С этими словами он сунул в руку Ричи Мониплайза золотой и посоветовал ему как можно скорее возвращаться домой, не ввязываясь ни в какие драки.

— Уж теперь-то я буду осторожнее, сэр, — сказал Ричи с важным видом, — ведь я теперь богат. Счастливо оставаться вам всем, и от души благодарю этих двух молодых джентльменов…

— Я не джентльмен, — сказал Дженкин, проворным движением надевая шапочку. — Я простой лондонский подмастерье и надеюсь когда-нибудь стать вольным горожанином. Пусть Фрэнк называет себя джентльменом, если хочет,

— Я был когда-то джентльменом, — сказал Танстол, — и, надеюсь, я не сделал ничего, чтобы потерять это звание.

— Ладно, ладно!
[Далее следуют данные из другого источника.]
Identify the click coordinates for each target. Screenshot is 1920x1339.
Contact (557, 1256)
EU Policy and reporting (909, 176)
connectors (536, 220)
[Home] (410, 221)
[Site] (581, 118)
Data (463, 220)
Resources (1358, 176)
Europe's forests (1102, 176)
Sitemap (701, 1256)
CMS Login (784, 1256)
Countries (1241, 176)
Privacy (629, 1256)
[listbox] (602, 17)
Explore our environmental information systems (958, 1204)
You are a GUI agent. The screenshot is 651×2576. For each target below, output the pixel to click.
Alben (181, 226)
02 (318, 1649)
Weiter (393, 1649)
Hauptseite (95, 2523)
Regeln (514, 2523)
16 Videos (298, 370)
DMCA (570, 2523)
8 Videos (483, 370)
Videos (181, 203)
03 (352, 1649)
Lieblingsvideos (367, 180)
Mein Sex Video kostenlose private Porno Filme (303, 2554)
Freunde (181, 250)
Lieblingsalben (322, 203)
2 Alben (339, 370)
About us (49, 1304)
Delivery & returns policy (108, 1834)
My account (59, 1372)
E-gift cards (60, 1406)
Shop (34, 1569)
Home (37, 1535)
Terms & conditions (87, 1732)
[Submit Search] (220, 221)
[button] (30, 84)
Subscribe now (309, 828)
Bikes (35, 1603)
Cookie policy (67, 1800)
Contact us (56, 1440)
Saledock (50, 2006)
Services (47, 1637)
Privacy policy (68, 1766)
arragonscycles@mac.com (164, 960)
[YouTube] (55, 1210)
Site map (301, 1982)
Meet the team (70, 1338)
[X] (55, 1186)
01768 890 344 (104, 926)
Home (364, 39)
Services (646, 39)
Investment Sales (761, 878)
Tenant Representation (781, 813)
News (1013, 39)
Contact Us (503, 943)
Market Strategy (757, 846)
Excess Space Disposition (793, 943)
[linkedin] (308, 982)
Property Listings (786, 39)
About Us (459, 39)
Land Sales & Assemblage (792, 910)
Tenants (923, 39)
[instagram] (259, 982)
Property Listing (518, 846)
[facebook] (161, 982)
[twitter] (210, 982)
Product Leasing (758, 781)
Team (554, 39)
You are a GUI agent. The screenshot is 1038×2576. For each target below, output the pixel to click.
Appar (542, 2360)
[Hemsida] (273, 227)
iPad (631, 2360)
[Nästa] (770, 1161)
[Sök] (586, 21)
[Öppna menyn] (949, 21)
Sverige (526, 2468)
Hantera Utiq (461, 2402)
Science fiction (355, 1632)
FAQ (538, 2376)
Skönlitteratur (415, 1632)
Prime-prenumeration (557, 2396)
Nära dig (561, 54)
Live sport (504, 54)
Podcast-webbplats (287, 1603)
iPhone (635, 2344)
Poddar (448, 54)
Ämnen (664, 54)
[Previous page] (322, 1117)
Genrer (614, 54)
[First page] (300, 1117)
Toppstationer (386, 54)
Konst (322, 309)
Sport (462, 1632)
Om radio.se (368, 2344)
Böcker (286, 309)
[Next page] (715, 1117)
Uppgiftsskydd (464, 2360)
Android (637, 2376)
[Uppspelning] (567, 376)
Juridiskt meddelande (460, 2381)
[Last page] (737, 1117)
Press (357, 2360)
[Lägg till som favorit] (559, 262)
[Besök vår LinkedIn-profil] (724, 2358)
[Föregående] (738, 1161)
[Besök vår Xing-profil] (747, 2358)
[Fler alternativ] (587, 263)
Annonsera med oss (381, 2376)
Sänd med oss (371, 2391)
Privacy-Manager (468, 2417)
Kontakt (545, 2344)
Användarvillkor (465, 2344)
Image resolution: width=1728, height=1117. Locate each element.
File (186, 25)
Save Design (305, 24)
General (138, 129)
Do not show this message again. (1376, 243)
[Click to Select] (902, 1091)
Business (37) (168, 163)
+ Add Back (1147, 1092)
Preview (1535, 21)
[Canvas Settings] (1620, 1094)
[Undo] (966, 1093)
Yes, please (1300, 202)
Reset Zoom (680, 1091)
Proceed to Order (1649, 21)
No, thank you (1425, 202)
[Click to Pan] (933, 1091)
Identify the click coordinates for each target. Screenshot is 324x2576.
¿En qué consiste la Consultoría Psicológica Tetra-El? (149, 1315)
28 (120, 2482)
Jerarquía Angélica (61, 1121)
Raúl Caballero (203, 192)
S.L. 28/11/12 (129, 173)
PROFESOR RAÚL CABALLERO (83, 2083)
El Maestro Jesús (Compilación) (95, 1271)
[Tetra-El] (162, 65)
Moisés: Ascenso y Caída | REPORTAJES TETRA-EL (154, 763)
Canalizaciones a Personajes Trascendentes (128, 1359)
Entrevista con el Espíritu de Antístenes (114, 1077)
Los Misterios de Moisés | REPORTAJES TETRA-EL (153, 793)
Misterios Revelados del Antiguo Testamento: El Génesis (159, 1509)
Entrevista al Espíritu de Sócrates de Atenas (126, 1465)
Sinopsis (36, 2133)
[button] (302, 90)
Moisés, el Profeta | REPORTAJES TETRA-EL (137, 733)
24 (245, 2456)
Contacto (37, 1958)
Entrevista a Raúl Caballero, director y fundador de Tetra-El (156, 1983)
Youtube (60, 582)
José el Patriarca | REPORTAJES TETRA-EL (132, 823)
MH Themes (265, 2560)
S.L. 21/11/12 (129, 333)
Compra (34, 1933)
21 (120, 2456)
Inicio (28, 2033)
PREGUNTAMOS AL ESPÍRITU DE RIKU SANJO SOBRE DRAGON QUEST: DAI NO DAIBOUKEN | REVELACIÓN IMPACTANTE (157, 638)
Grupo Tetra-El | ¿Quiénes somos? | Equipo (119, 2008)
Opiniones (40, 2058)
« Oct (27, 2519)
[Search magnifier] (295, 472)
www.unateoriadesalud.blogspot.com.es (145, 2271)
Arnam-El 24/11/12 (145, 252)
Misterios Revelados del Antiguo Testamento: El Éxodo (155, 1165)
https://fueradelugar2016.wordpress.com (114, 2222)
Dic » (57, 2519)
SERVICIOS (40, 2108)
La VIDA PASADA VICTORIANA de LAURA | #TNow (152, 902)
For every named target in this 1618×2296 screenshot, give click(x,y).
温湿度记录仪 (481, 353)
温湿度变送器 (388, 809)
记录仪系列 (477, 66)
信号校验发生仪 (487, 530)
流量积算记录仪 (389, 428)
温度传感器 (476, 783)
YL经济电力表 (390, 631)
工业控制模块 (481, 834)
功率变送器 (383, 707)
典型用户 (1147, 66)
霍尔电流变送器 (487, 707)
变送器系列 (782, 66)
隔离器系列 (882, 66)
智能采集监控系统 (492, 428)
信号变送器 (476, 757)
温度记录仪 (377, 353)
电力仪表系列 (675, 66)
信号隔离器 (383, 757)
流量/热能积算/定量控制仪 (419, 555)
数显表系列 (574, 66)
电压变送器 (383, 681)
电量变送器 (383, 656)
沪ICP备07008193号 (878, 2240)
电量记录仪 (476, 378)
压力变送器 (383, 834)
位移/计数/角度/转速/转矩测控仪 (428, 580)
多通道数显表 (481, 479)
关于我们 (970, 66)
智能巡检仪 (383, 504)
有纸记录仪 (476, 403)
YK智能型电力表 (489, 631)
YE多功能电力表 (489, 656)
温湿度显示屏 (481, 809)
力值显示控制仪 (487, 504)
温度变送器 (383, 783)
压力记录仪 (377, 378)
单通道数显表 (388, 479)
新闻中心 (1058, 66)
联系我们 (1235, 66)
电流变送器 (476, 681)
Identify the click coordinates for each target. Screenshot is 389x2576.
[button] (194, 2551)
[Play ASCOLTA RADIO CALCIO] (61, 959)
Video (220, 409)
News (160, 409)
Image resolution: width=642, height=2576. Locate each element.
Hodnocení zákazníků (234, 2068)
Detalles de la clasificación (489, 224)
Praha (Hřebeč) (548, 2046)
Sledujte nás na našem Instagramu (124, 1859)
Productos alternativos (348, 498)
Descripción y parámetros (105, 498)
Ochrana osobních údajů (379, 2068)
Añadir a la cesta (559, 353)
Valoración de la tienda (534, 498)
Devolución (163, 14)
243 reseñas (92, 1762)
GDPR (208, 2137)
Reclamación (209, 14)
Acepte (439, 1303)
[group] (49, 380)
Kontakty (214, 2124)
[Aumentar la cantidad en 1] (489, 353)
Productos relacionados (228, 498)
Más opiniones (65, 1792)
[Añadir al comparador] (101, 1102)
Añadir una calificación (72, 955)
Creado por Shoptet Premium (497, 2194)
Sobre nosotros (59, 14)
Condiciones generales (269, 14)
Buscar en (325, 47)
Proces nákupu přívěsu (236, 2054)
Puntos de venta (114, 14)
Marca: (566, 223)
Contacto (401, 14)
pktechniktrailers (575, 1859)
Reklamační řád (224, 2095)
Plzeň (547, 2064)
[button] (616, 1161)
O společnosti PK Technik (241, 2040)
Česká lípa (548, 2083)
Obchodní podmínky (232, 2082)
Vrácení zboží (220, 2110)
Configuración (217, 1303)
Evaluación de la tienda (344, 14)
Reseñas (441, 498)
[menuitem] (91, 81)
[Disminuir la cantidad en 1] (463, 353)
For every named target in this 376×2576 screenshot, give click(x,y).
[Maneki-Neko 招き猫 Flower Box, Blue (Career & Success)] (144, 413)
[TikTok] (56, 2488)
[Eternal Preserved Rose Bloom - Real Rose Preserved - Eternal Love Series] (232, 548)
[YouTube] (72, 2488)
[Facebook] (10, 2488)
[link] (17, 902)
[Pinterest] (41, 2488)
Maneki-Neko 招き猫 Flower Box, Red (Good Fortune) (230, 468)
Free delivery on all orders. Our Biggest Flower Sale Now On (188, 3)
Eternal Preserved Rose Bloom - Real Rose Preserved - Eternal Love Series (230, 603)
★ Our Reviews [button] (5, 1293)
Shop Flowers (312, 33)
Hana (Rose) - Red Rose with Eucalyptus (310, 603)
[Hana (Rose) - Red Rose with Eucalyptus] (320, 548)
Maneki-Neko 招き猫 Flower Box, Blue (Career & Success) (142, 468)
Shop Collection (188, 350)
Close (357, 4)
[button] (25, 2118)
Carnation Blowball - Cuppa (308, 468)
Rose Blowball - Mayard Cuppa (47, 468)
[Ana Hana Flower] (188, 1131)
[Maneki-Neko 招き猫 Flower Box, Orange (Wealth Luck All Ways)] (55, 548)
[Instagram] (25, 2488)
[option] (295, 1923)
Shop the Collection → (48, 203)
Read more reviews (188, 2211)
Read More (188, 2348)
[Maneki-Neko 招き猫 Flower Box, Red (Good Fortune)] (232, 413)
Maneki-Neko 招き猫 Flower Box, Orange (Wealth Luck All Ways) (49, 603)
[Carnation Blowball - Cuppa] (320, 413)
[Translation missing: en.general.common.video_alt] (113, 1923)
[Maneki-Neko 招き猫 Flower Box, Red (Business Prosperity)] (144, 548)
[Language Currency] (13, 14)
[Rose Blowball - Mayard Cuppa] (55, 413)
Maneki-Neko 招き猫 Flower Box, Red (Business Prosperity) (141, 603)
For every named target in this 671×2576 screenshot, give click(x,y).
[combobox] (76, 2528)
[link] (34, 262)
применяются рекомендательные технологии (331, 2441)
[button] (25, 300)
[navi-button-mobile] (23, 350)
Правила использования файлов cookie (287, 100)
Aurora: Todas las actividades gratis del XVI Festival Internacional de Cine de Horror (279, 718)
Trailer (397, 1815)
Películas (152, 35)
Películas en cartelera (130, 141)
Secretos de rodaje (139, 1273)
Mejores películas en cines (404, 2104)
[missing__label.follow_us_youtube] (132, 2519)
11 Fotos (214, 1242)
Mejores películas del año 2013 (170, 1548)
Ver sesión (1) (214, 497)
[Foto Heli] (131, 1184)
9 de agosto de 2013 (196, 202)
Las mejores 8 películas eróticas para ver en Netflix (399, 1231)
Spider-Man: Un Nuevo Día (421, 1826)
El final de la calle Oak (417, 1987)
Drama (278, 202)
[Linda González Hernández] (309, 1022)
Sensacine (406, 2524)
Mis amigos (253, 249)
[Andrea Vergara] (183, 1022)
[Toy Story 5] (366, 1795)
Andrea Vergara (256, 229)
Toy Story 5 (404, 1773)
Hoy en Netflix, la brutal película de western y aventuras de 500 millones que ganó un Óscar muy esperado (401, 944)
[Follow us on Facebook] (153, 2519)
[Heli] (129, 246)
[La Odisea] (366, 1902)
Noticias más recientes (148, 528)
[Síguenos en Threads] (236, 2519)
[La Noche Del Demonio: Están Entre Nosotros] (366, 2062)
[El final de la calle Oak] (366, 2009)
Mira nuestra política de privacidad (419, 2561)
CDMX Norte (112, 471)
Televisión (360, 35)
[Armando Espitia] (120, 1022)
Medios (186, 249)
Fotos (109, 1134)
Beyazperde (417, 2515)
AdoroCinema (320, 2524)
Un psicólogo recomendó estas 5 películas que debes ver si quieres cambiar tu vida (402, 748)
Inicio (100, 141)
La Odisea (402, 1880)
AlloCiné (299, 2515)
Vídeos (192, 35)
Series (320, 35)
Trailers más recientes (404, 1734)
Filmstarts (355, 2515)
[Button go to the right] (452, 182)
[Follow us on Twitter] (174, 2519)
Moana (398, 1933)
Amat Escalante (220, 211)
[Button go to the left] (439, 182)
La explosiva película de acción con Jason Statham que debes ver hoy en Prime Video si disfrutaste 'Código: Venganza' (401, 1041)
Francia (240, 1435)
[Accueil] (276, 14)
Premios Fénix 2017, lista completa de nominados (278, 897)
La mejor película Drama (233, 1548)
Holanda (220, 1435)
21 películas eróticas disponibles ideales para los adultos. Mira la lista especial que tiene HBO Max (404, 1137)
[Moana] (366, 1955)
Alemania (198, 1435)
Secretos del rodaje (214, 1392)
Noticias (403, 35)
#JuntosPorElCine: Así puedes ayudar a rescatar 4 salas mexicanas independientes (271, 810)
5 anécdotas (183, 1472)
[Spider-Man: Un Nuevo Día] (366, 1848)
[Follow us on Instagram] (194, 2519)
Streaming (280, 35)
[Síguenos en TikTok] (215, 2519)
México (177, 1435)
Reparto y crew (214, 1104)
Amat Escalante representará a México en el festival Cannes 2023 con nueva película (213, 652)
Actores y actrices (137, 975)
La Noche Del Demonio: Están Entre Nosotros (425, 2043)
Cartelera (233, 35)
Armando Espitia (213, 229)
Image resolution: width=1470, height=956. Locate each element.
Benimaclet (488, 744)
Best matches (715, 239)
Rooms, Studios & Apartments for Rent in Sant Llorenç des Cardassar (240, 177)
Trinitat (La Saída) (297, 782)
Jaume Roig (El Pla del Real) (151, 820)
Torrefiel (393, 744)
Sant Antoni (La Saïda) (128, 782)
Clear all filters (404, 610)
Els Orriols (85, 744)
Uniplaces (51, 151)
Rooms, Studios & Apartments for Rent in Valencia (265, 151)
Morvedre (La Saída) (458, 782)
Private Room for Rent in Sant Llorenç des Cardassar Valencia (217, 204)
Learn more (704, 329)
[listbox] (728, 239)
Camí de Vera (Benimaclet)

Как вам угодно, — сказал Ричи Мониплайз, — но я очень признателен вам обоим и никогда не забуду вашей помощи, хоть сейчас мне не хватает слов, чтобы выразить свою благодарность. Доброй ночи, дорогой земляк.

С этими словами он протянул ювелиру свою длинную костлявую руку с узловатыми мускулами, торчавшую из рукава поношенного камзола. Мейстер Джордж сердечно пожал ее, а Дженкин и Фрэнк обменялись плутовскими взглядами.